# [DIRECTIONS FOR THIS TASK]
Run through the data and copy out every line that mentions the word "list".

(Items from a dataset)
=== Section Start ===

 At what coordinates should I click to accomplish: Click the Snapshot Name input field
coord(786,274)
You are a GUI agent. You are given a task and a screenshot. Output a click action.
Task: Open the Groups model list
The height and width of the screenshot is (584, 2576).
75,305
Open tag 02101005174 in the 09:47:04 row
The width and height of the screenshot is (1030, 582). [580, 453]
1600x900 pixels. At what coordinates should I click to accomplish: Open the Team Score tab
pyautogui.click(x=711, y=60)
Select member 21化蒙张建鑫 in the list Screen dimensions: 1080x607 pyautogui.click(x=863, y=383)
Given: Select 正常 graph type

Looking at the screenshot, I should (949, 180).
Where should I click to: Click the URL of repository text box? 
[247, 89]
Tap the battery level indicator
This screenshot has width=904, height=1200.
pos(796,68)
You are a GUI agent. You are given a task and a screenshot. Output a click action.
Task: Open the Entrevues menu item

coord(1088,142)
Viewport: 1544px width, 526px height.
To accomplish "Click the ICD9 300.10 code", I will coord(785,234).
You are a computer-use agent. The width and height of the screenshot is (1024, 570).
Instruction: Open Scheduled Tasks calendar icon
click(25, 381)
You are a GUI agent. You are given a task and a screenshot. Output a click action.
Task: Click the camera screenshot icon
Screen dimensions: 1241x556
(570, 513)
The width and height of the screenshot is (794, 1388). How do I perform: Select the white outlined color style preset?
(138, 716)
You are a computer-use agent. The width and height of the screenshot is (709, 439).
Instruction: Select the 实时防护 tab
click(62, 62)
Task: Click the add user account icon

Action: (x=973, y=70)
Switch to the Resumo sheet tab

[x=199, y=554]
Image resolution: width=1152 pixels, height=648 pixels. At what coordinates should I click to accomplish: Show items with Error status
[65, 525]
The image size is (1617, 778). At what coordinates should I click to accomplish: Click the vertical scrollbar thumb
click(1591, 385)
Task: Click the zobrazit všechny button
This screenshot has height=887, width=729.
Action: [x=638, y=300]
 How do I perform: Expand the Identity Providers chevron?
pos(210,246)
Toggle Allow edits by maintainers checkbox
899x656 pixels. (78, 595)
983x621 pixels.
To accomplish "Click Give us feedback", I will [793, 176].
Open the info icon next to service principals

=== Section End ===

# [SOLVED PROBLEM]
Task: Open the Groups model list
Select member 21化蒙张建鑫 in the list Screen dimensions: 1080x607 pyautogui.click(x=863, y=383)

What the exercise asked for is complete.